Bonus Post- Vacation Anxiety
Trying an experiment where I post new unpolished stuff on Substack. This is a diary entry with no editing.
The vacation will be a disaster. Beds rock hard, the air mattress will have a hole, collarbones crushed on cobblestones, beaten by motor oil drinking Mexicans, toucans ripping out my eyes with their prehistoric beaks, candiru fish swimming up my dickhole, too many old people at the resorts, the horseback riding tours will all be booked, they'll play loud HIV music at the pool. Too many families, too many tourists, roosters everywhere, howler monkeys howling, dogs fucking cats fighting locals cranking two stroke machines, no sleep, I'll look elderly. Jaguars gnawing my balls. Crocodiles death rolling my cock and balls off. Or whatever, new world crocodilians, not crocodiles per se. It will be caymans and gavials death rolling my balls off. I have a cut on my foot which will get gangrene. Like a piece of my foot callus ripped off and it was bloody in the shower. Ringworm will get in it and reduce my IQ. I'll be kidnapped and my bank account drained and also my Fidelity brokerage account, and my crypto, etc. My Paypal. Thieves will use my Paypal to subscribe to horrible Onlyfans' – everything will be booked and I'll be stuck at the hotel which will suck, the only English channel is CNN, Ukraine horseshit all week, powerful brave Zelensky etc.

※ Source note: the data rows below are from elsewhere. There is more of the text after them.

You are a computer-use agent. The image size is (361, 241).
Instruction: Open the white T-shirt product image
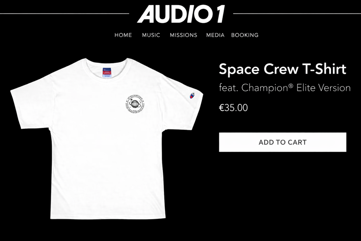coord(107,138)
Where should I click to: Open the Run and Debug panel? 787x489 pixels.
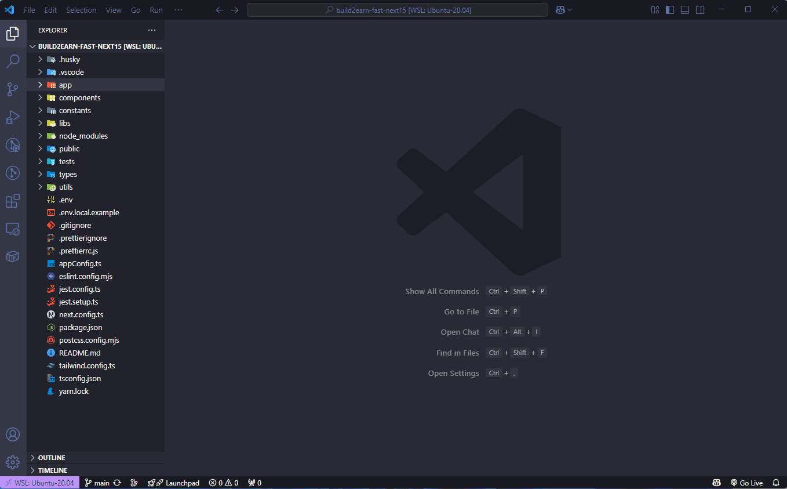point(13,117)
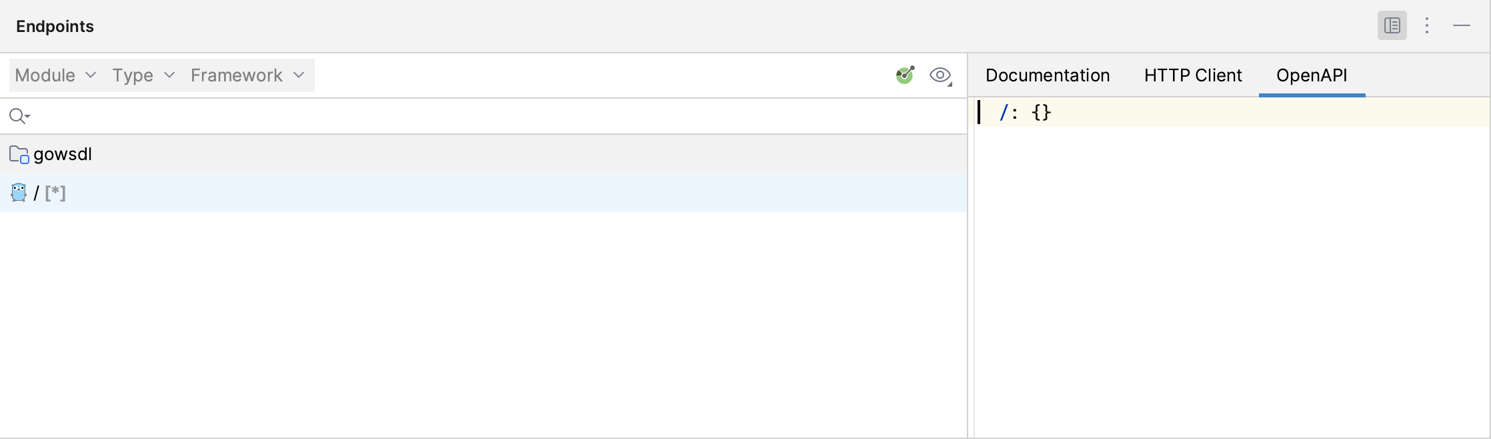Switch to the Documentation tab
This screenshot has width=1491, height=439.
(1047, 75)
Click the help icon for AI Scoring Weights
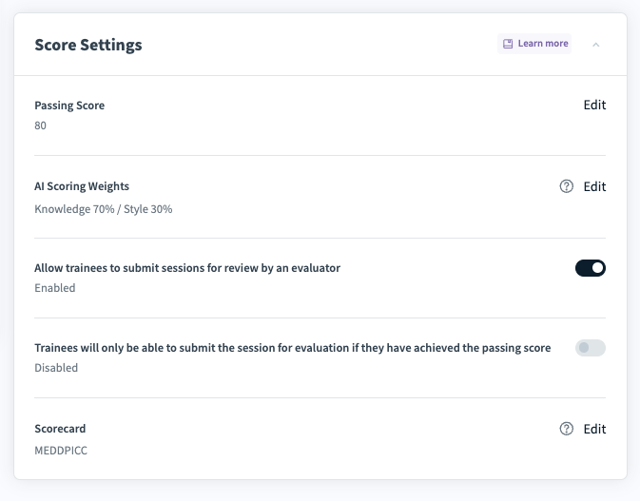 567,186
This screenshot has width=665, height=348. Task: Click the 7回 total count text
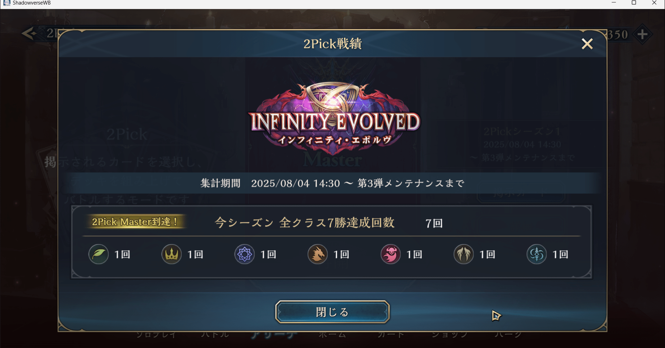click(434, 223)
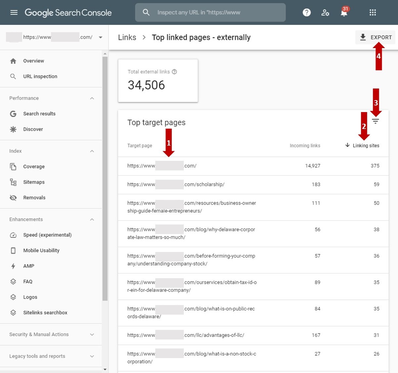The width and height of the screenshot is (398, 373).
Task: Open the Google apps grid
Action: (x=373, y=13)
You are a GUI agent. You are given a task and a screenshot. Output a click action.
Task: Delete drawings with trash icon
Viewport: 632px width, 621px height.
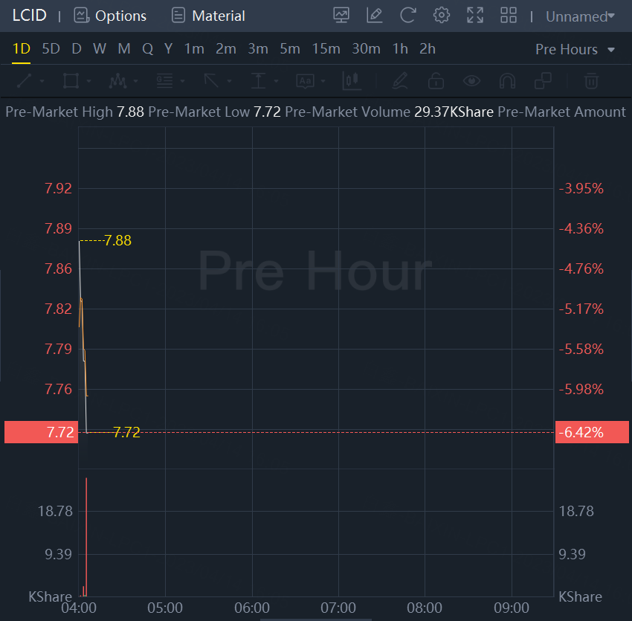tap(591, 80)
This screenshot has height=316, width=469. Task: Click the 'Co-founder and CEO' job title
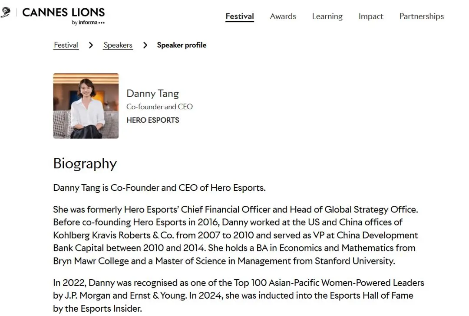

So much god damn prep and paperwork. My vaccine card will be inadequate. I'll have missed some COVID requirement, some visa requirement. I gotta get online and upload various documents. That's what'll happen, I'll get to Costa Rica, land at the airport and some horseshit COVID box wont be checked. I'll have to turn around for a 19 hour flight with 10 stops that will cost 20 grand and one of them will be a Boeing 737-MAX. Also I got AIDS from Anita even though I didn't fuck her. I got Anita pregnant without nutting, Anita took my genes in some mystical succubus way... that wouldn't be so bad. You know I like Anita, she's dangerous but she's a good person. She's just Filipino. Kentucky by the sea. My challenge was to not fuck her, and I did it. She's hot, really beautiful. I want to be seen with her in public. I want people to think I have a hot girlfriend.
My balls will explode on the plane. There's some insurance requirement I missed, some insurance document you need that I thought I didn't need because I'm vaccinated. But I'll need it, and I don't have a printer. Well let's check all this shit now. I also have work related tasks to perform, tell [REDACTED] I'm using him as the backup contact.. FUCKKK FUCKFUCKFUCK
Like if it sucks- if it sucks as bad as it can suck, assuming I'm not framed for some crime, because I'm not planning to fuck hookers, no drugs-- if it sucks as bad as it can suck and I've spent thousands and have to turn around, can't get into the country, like-- regular life is not bad. I live in Southern California. My actual every day is great. I live near a park with birds. Worst case scenario I'm back in my normal house with an extremely soft mattress and friendly climate and I can beat the meat to Anita and watch the rest of Benedetta on Amazon Prime. I just want someone to fucking tell me what to do. Go to this horse tour on Tuesday, this beach, this volcano. Costa Rica's the size of Connecticut, it will be fine... the bad reviews of the hotels are about how iguanas by the pool disturb people. That's a plus for me. I like iguanas. Scorpion under the towel was one one-star complaint. What the fuck do you want them to do. Scorpions are extremely good at getting into crevices. They like it, they're crevice enthusiasts. The two times a year I have to put on adult shoes there's a black widow in them. It's not a big deal. Anita's one of these girls where it feels like I'm driven to mate with her by toxoplasmosis.
She's a scorpion under the towel, and I want to fuck that scorpion. I want to gently pick up that scorpion and put her outside where she can run free. I want to carry her on my back across the river-- oh yeah there will be frogs in Costa Rica, one of them will fall in my mouth and give me that neurotoxin death where you're awake and can feel everything. I'll get COVID on the way to the airport.